Background: I am currently serving as RA Enlist Soldier.
This semester will be my last I will earn my AS-Liberal Art from Excelsior.
I was 68w now I am in 35p. Medical certainly not interest me as much as I thought it would.
Recently I found that coursera offer the certificate for MOOC
I am interested in IT, Cybersecuity, Networking because that's the job I want. Personally I am like to study philosophy and economics myself (on mooc). I also self proficient automotive mechanic that able to do majority mechanic work.
What degree path should I choose? I know I should get some sort of engineering (IEEE or Mechanical, Robotic or AI also very competitive for next 30 years )
but dilemma is since I am making RA my career, and there are no engineering degree offered online, how can I obtain a degree that worthwhile in civilian world?
I am looking for guidance for my education, and try to avoid try-but-not-like-it time wasting mistake I did when I first try medical field. Language certainly fun to learn, but I also don't think that is a career I want since I am not interesting in linguistic, or be a teacher.
Anyone know about Six Sigma? are they worth getting at all? How about Project Management certification?
Thanks for anyone help to answer my question.
I concur with Mr. Stevens. Part of the purpose for your AA work was to help you refine your interests and identify your strengths.
When you were working on your AA, what courses did you enjoy the most, the ones where you WANTED to study and learn all you could? And in what courses did you earn the best grades?
Gallup.com has an online personal assessment called StrengthsQuest that is low priced ($10) and high quality.
Meanwhile, I suggest that you read a weekly magazine (like Time or even People) and also that you read at least one quality English novel a month. This will help you with your writing and English usage. You could begin with a book like Hatchet.
Best wishes for a great future career!
. . . . . something about, "the cart before the horse." Cutting to the chase, take a vocational assessment survey and find something out about what your talents are; THEN, worry about how to (academically) get there. I do vocational counseling and am fond of sending my clients FIRST, to a free website that has an great assessment tool:
If you want to go the self-help route, I recommend you taking this assessment and reading up on their version of the results.
I can provide input on engineering careers. Good starting salaries for college graduates particularly computer and electrical engineers. Other engineering disciplines rank in the top ten. 406-690-3388.

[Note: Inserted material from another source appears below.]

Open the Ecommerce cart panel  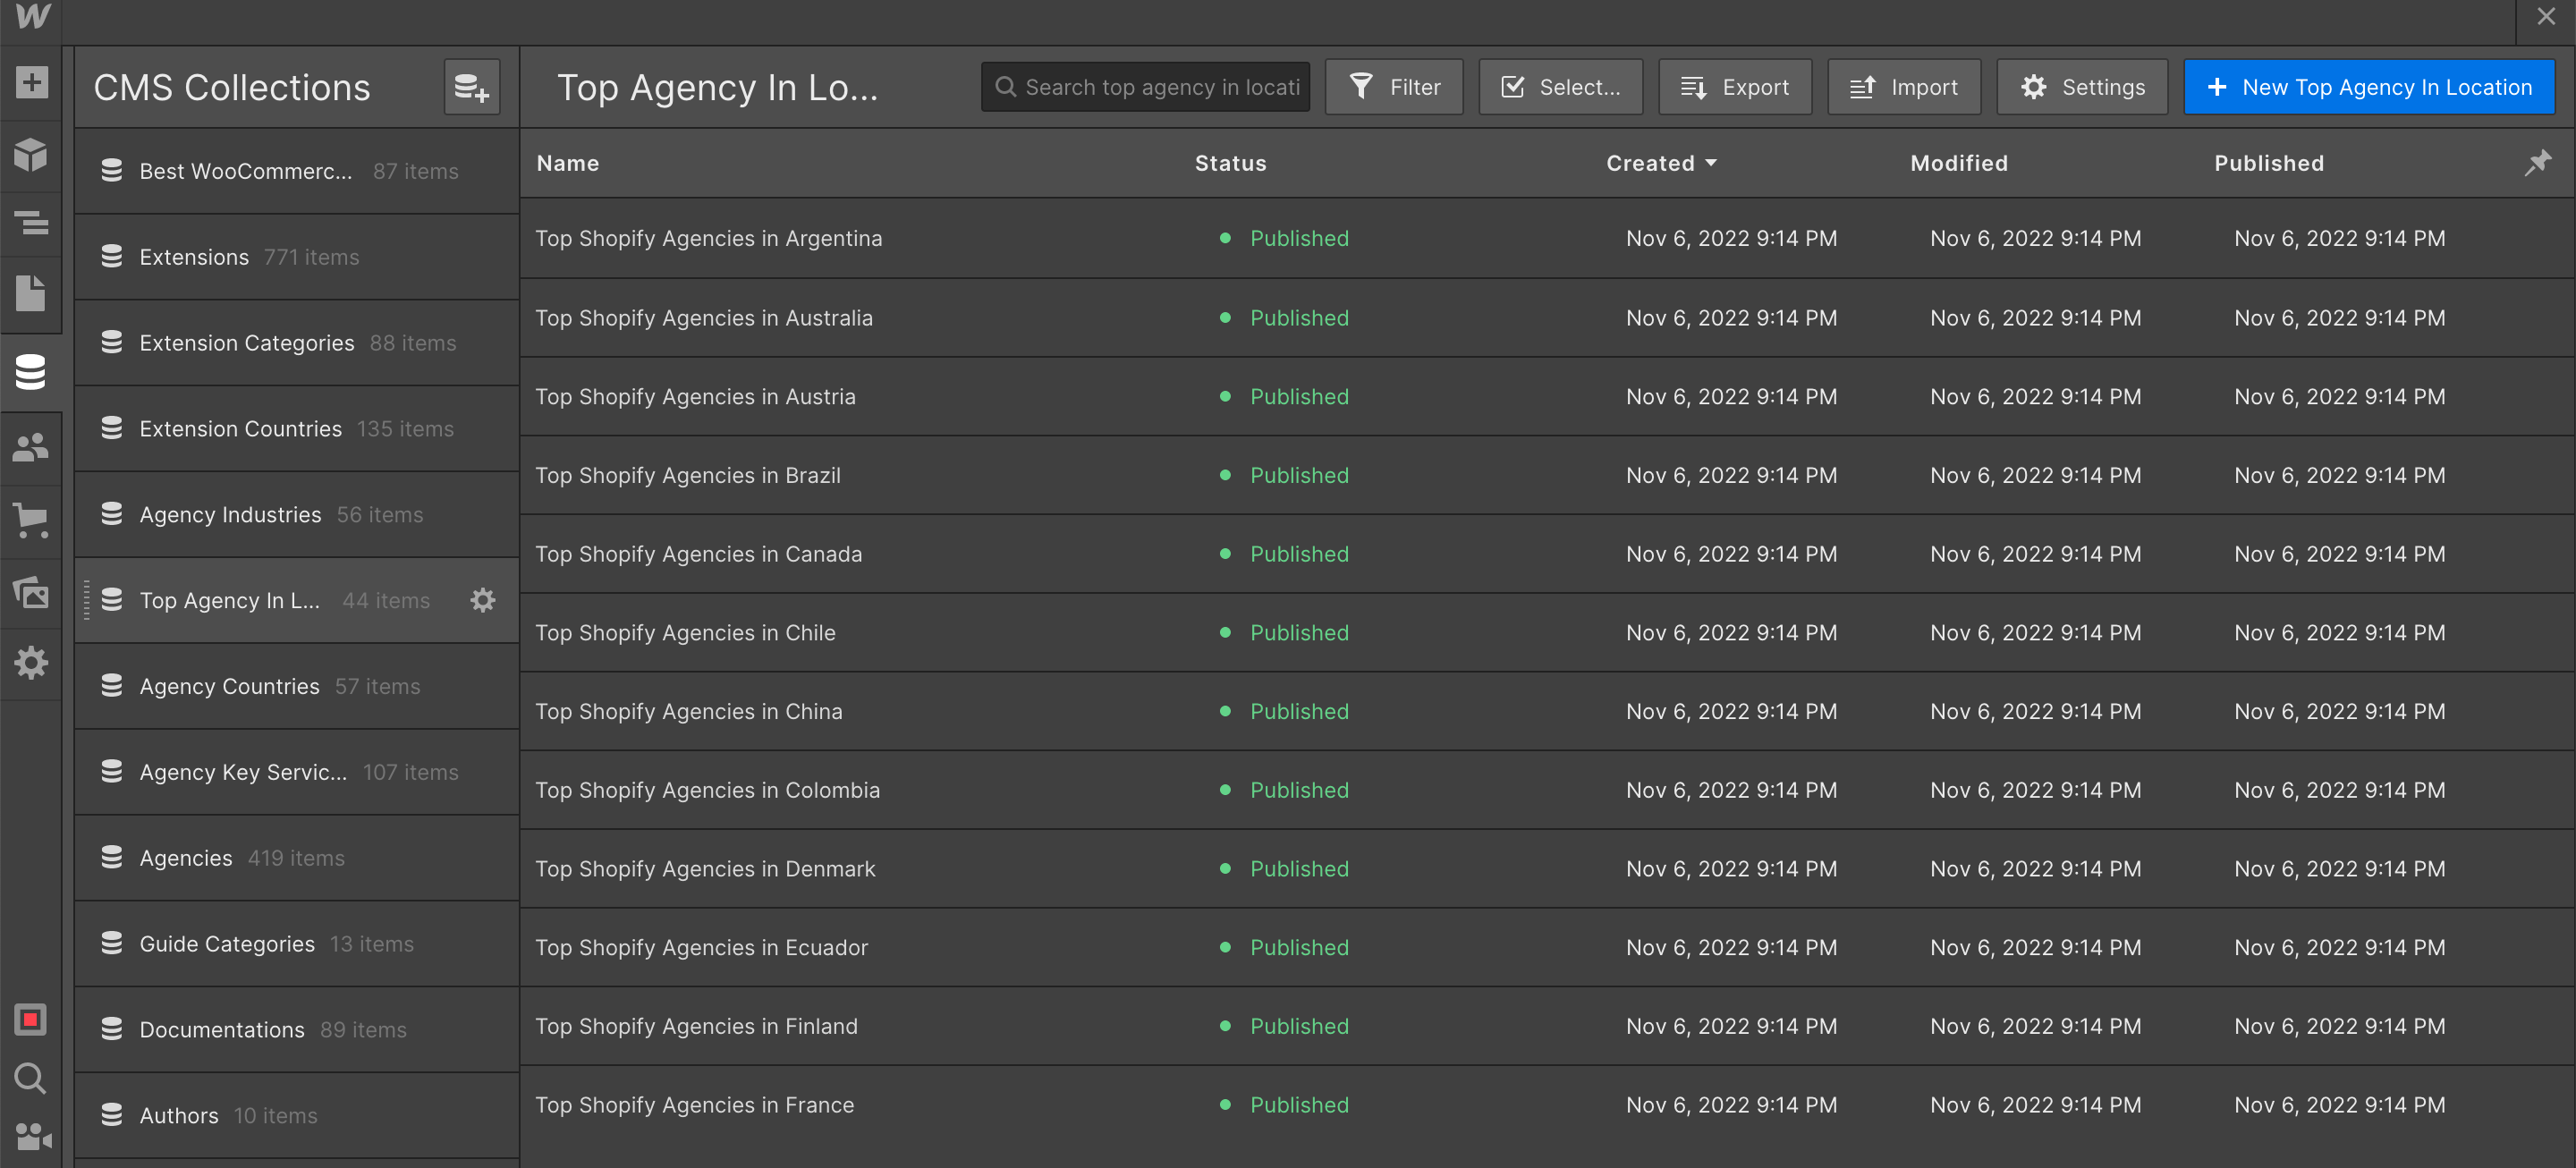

When you are looking to attend college for the first time, it can be an extremely stressful event. This is especially true for the veteran population. If you are a veteran, you may be at a loss of what to do once you have completed military service. There are often many obstacles veterans see when they weighing their educational opportunities.
The idea of pursuing a higher education degree is a great step in the right direction, but recently the cost of a college education is at an all time high. After they completed their military service, financial adversity often stops many veterans from accomplishing their educational dreams. As a veteran of the United States, the GI Bill and particularly the new, updated Post-9/11 Bill has been created to provide you assistance and help you receive higher education without the financial hardship.
Have Questions about Higher Education for Veterans, the GI Bill, or Financial Assistance? Find more information here:
Hello Lin Chu Hung,
With today's rapid demand for advance technology and cyber security and coding, the best certification or degree you can get is "learn" how to code software. I'm a recruiter for a cyber security software technology company and also a mentor for college students around the DC area. I'm looking for qualified software tech coder who has to pass background check codes. Coding is a rapidly moving skill that is needed and pays really well. You may contact me for farther information if you are interested.
I am a Cyber Security professional working in CT. Back in college I took several courses on Six Sigma. I did not have the time to get my belts (certification) but one of the college courses was equivalent to the green/yellow belt certification. I haven't heard much in my area about Six Sigma.
With that being said, I would take the advice from the above advisors and find out what path you would really want to go down. It is important to realize that a lot of the jobs you have listed above all depends on location and demand. Most IT jobs are unfortunately being outsourced because the cost to house them in the US are too high. My previous employer laid off hundreds of employees and sent all of their positions over to India. With that being said, if you are really interested in a job in technology I would suggest getting your PM certification or CISSP. I think that both of those programs have an abundance of positions always available. Companies are always looking for PM's and with your CISSP...you will have a step up from other job seekers.
I also think if you are interested in mechanics or another trade, you should figure out which one appeals to you the best and maybe do that as a side job? Speaking with recruiters and other employers, it seems that trade jobs are the way to go now. They are in demand and will be around for a long time. As an example, people will always need a mechanic to fix cars busses etc. people will always need a plumber to fix plumbing issues etc.
Again, I think you need to figure out what path you want to take and go with it. Feel free to reach out to me directly for more information about IT Security or any other questions you might have! :)
Good luck to you sir and thank you for your service!